3. Full solution approach  
a. Read N, K and the list of query positions s[0..K-1].  
b. Build an array has_gen[1..N], initialized to false.  
c. For x from 1 to N:  
   • Compute sum of digits of x, call it S; let y = x + S.  
   • If y ≤ N, set has_gen[y] = true.  
d. Prepare to answer queries:  
   • Create a vector of pairs queries = {(s[i], i)} and sort it by the first component (the desired rank).  
   • Allocate answer[K].  
e. Scan i from 1 to N, maintain a counter cnt of self-numbers seen so far.  
   If has_gen[i] is false, increment cnt; while the next query in the sorted list has first==cnt, record answer[ its original index ] = i and advance the query pointer.  
f.

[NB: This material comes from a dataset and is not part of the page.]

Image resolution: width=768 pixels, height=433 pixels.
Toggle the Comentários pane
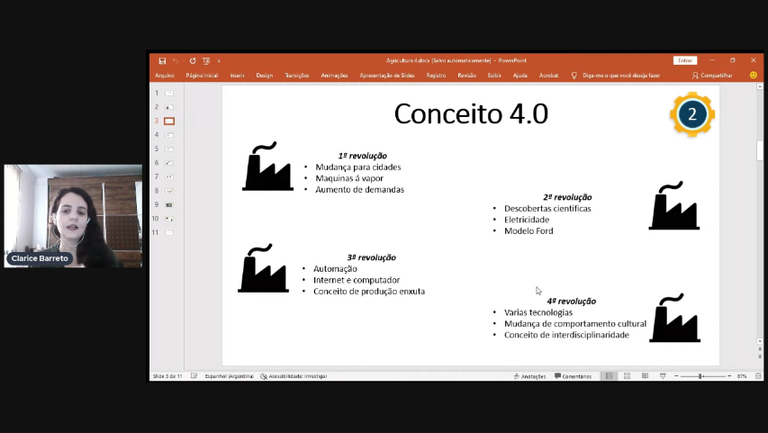coord(574,376)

After the scan, cnt is the total number of self-numbers ≤N. Print cnt and then the answers in the original query order.

Time complexity:  
- O(N · digit_count(N)) ≃ O(N·7) to mark all generated numbers.  
- O(N + K log K) to scan for self-numbers and answer queries.  
Overall O(N).

4. C++ implementation with detailed comments  
```cpp
#include <bits/stdc++.h>
using namespace std;

int main(){
    ios::sync_with_stdio(false);
    cin.tie(nullptr);

    int N, K;
    cin >> N >> K;
    vector<int> s(K);
    for(int i = 0; i < K; i++){
        cin >> s[i];
    }

    // Step 1: mark generated numbers
    // has_gen[i] == true means i = x + sum_digits(x) for some x
    vector<char> has_gen(N+1, 0);

    auto sum_digits = [&](int x){
        int s = 0;
        while(x){
            s += x % 10;
            x /= 10;
        }
        return s;
    };

    for(int x = 1; x <= N; x++){
        int y = x + sum_digits(x);
        if(y <= N){
            has_gen[y] = 1;
        }
    }

    // Step 2: prepare queries sorted by desired rank
    vector<pair<int,int>> queries;
    queries.reserve(K);
    for(int i = 0; i < K; i++){
        queries.emplace_back(s[i], i);
    }
    sort(queries.begin(), queries.end());

    vector<int> answer(K);
    int qptr = 0;      // pointer into queries
    int cnt = 0;       // count of self-numbers found

    // Step 3: scan numbers 1..N
    for(int i = 1; i <= N && qptr < K; i++){
        if(!has_gen[i]){
            cnt++;
            // check if this rank matches any query
            while(qptr < K && queries[qptr].first == cnt){
                int orig_idx = queries[qptr].second;
                answer[orig_idx] = i;
                qptr++;
            }
        }
    }

    // Count all self-numbers even if we've answered all queries
    // (to get the correct total count)
    for(int i = cnt+1; i <= N; i++){
        if(!has_gen[i]) cnt++;
    }

    // Step 4: output results
    cout << cnt << "\n";
    for(int i = 0; i < K; i++){
        cout << answer[i] << (i+1<K ? ' ' : '\n');
    }
    return 0;
}
```

5. Python implementation with detailed comments  
```python
import sys

def main():
    data = sys.stdin.read().split()
    N, K = map(int, data[:2])
    s = list(map(int, data[2:]))

    # Step 1: mark generated numbers
    has_gen = bytearray(N+1)  # 0 = self-number candidate, 1 = generated

    def sum_digits(x):
        tot = 0
        while x:
            tot += x % 10
            x //= 10
        return tot

    for x in range(1, N+1):
        y = x + sum_digits(x)
        if y <= N:
            has_gen[y] = 1

    # Step 2: prepare sorted queries by desired rank
    queries = sorted((s[i], i) for i in range(K))
    answer = [0]*K
    qptr = 0
    cnt = 0

    # Step 3: scan 1..N, count self-numbers and answer queries
    for i in range(1, N+1):
        if has_gen[i] == 0:
            cnt += 1
            # while current query wants this rank, record answer
            while qptr < K and queries[qptr][0] == cnt:
                _, orig_idx = queries[qptr]
                answer[orig_idx] = i
                qptr += 1

    # Step 4: output
    out = []
    out.append(str(cnt))
    out.append(" ".join(str(answer[i]) for i in range(K)))
    sys.stdout.write("\n".join(out))

if __name__ == "__main__":
    main()
```

Explanation of core steps:  
- We build a simple sieve-like array `has_gen` where we mark y=d(x) for all x.  
- Any unmarked i in [1..N] is a self-number.  
- We only store the answer for the requested positions by sorting the queries by rank and advancing a pointer as we enumerate self-numbers in increasing order. This way we use O(N) time and O(N+K) memory.